Reproduce the passage of the oil price report that begins at the words "Brent was flat" and stops after the words "Rystad Energy, said.".

* _PASSAGE SHOWN_:
════════

LONDON: Oil prices, which have been driven higher for the past four weeks, were steady on Monday, with holidays in Singapore, London and New York dampening trade, as rising concerns over demand recovery offset supply cuts.
Brent was flat at $35.13 a barrel, while US oil gained 10 cents, or 0.3 percent to $33.35 a barrel. Both are down around 45 percent so farthis year.
“Uncertainty around the current travel patterns in the US is so great that the American Automobile Association did not release its Memorial Day travel forecast,” Bjornar Tonhaugen, head of oil markets at Rystad Energy, said.
Rising tensions between the US and China, the world’s largest oil consumers, over moves by Beijing to impose security legislation on Hong Kong also fueled concerns about the outlook for demand.
Relations between Washington and Beijing have soured since the coronavirus outbreak, with the two countries already at odds over Hong Kong, human rights, trade and US support for Chinese-claimed Taiwan.
Prices are finding support from global supply cuts with the Organization of the Petroleum Exporting Countries and its allies, known as OPEC+, now nearly a month into a deal to voluntarily withhold 9.7 million barrel per day of production.

════════

* _Stored dataset items_:
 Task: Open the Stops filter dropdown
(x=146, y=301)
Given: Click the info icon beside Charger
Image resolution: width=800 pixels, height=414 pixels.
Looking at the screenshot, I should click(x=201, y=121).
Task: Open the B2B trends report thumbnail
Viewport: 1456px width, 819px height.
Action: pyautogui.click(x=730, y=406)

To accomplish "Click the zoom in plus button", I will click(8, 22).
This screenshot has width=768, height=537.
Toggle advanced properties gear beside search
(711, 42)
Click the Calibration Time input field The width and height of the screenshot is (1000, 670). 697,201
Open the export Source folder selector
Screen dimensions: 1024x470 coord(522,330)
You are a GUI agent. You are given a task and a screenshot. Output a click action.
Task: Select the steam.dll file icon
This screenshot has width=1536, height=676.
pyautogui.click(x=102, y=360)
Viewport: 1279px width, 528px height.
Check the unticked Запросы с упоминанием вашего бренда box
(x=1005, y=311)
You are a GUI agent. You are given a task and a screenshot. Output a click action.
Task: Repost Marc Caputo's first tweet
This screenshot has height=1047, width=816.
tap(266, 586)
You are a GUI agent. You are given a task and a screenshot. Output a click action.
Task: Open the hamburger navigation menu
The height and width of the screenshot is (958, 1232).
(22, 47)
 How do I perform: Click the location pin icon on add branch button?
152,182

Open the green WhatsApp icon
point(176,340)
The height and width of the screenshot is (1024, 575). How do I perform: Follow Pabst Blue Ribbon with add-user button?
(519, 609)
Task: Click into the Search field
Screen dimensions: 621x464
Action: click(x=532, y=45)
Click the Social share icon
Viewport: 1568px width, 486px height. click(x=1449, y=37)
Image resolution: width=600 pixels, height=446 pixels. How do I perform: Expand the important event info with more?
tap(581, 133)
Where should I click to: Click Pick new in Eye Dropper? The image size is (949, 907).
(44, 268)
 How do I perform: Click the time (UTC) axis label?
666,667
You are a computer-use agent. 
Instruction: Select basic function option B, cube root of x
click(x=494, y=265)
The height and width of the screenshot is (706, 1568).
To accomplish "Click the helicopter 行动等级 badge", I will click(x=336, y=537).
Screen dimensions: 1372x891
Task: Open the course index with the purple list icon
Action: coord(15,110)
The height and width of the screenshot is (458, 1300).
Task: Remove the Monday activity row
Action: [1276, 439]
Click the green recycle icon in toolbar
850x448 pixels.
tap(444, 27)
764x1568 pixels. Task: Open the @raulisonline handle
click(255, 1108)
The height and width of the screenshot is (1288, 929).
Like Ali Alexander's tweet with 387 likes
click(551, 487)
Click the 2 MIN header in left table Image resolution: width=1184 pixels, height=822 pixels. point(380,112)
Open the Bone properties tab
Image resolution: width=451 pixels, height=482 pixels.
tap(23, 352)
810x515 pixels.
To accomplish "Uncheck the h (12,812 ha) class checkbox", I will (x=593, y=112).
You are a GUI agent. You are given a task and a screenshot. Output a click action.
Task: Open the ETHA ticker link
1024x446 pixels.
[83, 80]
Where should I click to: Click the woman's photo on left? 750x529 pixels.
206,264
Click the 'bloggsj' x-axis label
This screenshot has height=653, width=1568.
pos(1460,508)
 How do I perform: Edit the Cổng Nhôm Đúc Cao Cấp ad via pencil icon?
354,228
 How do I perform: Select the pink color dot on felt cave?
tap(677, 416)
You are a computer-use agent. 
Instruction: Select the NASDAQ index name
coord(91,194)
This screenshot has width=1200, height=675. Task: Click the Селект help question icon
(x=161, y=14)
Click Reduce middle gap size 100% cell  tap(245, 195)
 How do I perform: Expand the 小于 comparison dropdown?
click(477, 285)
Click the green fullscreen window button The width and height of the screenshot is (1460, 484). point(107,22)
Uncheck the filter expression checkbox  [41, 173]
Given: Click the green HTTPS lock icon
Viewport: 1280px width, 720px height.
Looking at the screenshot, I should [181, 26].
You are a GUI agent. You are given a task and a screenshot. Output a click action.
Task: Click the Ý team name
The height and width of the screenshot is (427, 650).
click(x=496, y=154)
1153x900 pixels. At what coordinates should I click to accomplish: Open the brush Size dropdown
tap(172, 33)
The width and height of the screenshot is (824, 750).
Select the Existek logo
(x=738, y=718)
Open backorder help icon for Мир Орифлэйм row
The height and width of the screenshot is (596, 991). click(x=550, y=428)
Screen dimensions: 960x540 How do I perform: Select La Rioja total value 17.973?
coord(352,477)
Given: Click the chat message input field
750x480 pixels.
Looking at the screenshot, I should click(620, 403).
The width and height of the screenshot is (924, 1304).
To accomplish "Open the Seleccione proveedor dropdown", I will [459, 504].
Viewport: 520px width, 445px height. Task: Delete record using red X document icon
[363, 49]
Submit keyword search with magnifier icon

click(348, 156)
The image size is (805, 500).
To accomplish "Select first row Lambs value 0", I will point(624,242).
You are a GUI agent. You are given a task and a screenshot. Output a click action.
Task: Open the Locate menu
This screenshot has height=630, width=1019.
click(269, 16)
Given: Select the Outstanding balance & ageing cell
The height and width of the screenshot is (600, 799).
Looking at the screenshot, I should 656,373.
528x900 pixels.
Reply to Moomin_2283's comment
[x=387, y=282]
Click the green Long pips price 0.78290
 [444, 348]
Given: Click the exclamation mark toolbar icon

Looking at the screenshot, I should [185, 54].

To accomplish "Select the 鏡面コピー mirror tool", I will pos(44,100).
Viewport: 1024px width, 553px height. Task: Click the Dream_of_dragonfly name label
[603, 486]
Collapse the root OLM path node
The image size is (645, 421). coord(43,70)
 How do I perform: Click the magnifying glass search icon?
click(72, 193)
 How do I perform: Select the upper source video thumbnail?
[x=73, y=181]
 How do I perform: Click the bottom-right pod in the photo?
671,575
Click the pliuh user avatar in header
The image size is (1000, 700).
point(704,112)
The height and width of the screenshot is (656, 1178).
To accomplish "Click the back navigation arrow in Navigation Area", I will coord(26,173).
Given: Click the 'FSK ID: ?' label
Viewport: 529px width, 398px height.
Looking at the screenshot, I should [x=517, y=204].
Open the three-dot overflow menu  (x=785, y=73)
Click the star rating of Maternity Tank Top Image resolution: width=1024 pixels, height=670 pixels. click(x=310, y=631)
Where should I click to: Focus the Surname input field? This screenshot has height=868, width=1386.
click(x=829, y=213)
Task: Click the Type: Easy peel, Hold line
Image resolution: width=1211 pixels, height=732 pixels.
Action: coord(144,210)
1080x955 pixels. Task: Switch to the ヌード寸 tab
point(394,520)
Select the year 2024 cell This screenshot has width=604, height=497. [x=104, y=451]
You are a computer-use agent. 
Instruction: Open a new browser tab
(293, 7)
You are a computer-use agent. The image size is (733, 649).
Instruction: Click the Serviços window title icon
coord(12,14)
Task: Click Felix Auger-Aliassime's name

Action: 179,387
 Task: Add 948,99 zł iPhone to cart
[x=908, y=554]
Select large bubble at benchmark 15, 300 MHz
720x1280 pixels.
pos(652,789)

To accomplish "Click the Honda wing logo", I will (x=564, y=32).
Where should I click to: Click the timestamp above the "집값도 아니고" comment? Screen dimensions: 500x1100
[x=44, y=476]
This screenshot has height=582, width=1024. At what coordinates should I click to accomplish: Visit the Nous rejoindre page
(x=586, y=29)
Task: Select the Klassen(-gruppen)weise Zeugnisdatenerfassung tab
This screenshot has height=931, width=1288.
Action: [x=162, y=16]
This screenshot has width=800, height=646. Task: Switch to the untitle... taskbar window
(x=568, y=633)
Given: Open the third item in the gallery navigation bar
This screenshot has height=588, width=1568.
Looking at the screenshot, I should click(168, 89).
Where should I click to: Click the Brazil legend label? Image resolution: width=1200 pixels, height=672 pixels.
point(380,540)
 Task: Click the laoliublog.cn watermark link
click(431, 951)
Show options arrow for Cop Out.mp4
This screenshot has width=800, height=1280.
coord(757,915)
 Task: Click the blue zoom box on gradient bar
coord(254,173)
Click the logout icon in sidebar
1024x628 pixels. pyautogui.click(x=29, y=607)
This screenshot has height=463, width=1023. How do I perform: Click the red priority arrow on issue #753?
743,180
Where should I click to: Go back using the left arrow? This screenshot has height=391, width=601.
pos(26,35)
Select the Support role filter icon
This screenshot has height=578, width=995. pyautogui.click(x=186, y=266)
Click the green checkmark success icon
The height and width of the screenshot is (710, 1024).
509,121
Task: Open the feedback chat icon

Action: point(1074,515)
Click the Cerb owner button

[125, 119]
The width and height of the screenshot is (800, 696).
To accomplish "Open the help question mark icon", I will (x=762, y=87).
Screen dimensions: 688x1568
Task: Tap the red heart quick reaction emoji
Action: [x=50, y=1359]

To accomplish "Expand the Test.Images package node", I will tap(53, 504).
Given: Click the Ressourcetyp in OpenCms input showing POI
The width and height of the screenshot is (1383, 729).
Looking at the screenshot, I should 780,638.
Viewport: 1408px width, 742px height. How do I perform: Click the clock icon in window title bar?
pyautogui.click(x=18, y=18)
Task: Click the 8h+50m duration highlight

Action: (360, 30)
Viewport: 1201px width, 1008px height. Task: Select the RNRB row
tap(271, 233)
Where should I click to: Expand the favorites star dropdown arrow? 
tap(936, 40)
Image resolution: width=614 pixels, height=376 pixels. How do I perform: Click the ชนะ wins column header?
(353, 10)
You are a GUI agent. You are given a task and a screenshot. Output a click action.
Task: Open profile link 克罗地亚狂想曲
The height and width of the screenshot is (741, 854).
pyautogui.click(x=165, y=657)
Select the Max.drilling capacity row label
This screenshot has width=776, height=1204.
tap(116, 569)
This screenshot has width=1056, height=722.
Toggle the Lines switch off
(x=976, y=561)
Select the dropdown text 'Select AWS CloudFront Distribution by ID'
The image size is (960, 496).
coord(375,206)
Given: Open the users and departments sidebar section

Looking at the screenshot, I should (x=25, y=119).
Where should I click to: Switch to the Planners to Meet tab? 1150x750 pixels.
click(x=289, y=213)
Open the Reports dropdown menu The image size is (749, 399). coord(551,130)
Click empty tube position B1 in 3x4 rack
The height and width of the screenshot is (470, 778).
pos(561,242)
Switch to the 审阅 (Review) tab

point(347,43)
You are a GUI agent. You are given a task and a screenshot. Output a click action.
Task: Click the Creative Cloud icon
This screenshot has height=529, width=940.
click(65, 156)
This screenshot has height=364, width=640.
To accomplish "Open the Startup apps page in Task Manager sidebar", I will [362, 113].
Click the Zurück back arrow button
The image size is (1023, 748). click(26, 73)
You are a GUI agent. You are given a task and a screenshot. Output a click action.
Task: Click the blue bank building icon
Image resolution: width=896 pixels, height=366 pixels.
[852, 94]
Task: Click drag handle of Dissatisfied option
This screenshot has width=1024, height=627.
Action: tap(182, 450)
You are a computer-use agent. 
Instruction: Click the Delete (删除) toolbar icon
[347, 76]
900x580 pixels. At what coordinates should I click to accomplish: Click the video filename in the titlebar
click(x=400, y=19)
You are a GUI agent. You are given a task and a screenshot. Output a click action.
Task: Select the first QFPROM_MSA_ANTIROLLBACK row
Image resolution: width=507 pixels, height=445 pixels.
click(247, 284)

════════

* _WRITTEN REPLY_:
Brent was flat at $35.13 a barrel, while US oil gained 10 cents, or 0.3 percent to $33.35 a barrel. Both are down around 45 percent so farthis year.
“Uncertainty around the current travel patterns in the US is so great that the American Automobile Association did not release its Memorial Day travel forecast,” Bjornar Tonhaugen, head of oil markets at Rystad Energy, said.